Soundstream shallow, Pioneer shallow, Earthquake shallow, Dayton shallow, Kenwood shallow.. all better.

But a single SI BM will outplay a lot of other shallow subs in pairs.


----------



## Filli57

don't like the pioneer. i have heard on this site that the soundstream shallow is trash.
and have seen the dayton it looked nice and is in that price range do you have any personal expirence with that driver?
i'd love to SI BM but i want 2 woofers i've done the single sub setup and don't like it. maybe i can pick up a used set.


----------



## Lanson

Not sure if you have your priorities straight.

The SI BM single will outperform most pairs of others.

All other variables equal, two subs simply produces 3dB more volume than a single, provided the power is shared between the two.

So, to out-do a pair of subs, all the SI needs then is to have better excursion. And it DOES. 14mm linear one way. 

If you want shallow, and you think the others are trash, I highly doubt you will be satisfied with anything but the SI.

I have a pair in my false floor, and they are a wonderful product. I haven't even got them moving yet, and they overpower my front stage. I'm sure 1 would have been as useful for me.


----------



## Filli57

i have only heard 2 brands of shallow subs. pioneer and kicker. i liked the kicker better. i just remember while looking around that the soundstream was "junk" supposedly, just going by what others say.

you could sell me that one you don't need


----------



## emrliquidlife

I have a Pioneer Shallow. The sub performs, but it is a compromise. Both in the box size I was allowed, and the driver. 

FWIW, The Pioneer appears well vented and has a nice tone to it, however, I find it a bit slow. But you can pick them up for about $99. I had bought a first one, and it got a rattle 30 minutes into listening. Sent it back, and got a replacement. That one has been fine.
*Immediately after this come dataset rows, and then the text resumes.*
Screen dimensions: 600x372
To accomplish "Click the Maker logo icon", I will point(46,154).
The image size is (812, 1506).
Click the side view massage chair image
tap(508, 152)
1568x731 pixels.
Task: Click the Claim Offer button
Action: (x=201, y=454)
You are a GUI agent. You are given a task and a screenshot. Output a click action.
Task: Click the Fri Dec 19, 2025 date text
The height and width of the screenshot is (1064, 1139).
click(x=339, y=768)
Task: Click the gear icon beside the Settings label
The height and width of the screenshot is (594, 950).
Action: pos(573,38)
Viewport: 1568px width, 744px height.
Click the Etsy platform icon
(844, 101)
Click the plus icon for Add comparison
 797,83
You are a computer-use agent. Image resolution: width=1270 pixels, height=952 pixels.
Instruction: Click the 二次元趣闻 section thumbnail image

Rockford also makes a shallow...P3s210. I bought this and it has been sitting on my dresser since I bought it.

Ed


----------



## stryfe

I like my Pionner shallow.....but I'm planning on replacing it with SI shallow.


----------



## Filli57

went and heard some s class memphis and wow they were very nice and i can get a pretty good deal on them. but i watched a youtube video of the re and was impressed and i've had re stuff previously and it was quality. no personal expireince with memphis but my uncle has them in his dodge and really liked them so....
head to head Memphis S class vs. RE SL series?!

no SI BM MKIII remarks please, i just can't afford 270 a sub that's 540 for 2


----------



## Electrodynamic

Filli57 said:


> head to head Memphis S class vs. RE SL series?!
> 
> no SI BM MKIII remarks please, i just can't afford 270 a sub that's 540 for 2


The RE SL's are ~$250 aren't they? And who said anything about the BM mkIII's being $270? They'll be $220 when they're back in stock.


----------



## Filli57

ohhh hmm maybe i'll get the bm's then! i swore i saw somewhere they were gonna be 270 lol i could get the re's for 200 shipped but i can swing 40 extra bucks. 
do you have a time table for them be in stock again?


----------



## bsvrs

I will tell you that the BMs are loud little suckers for being so.. well, little.


----------



## dantonel

Not to Forum Jack but does anyone have any footage of their BM Mkiii in action? I'm glad I stopped here before settling for Pioneer Shallow Junk. great thread!


----------



## Electrodynamic

dantonel said:


> Not to Forum Jack but does anyone have any footage of their BM Mkiii in action? I'm glad I stopped here before settling for Pioneer Shallow Junk. great thread!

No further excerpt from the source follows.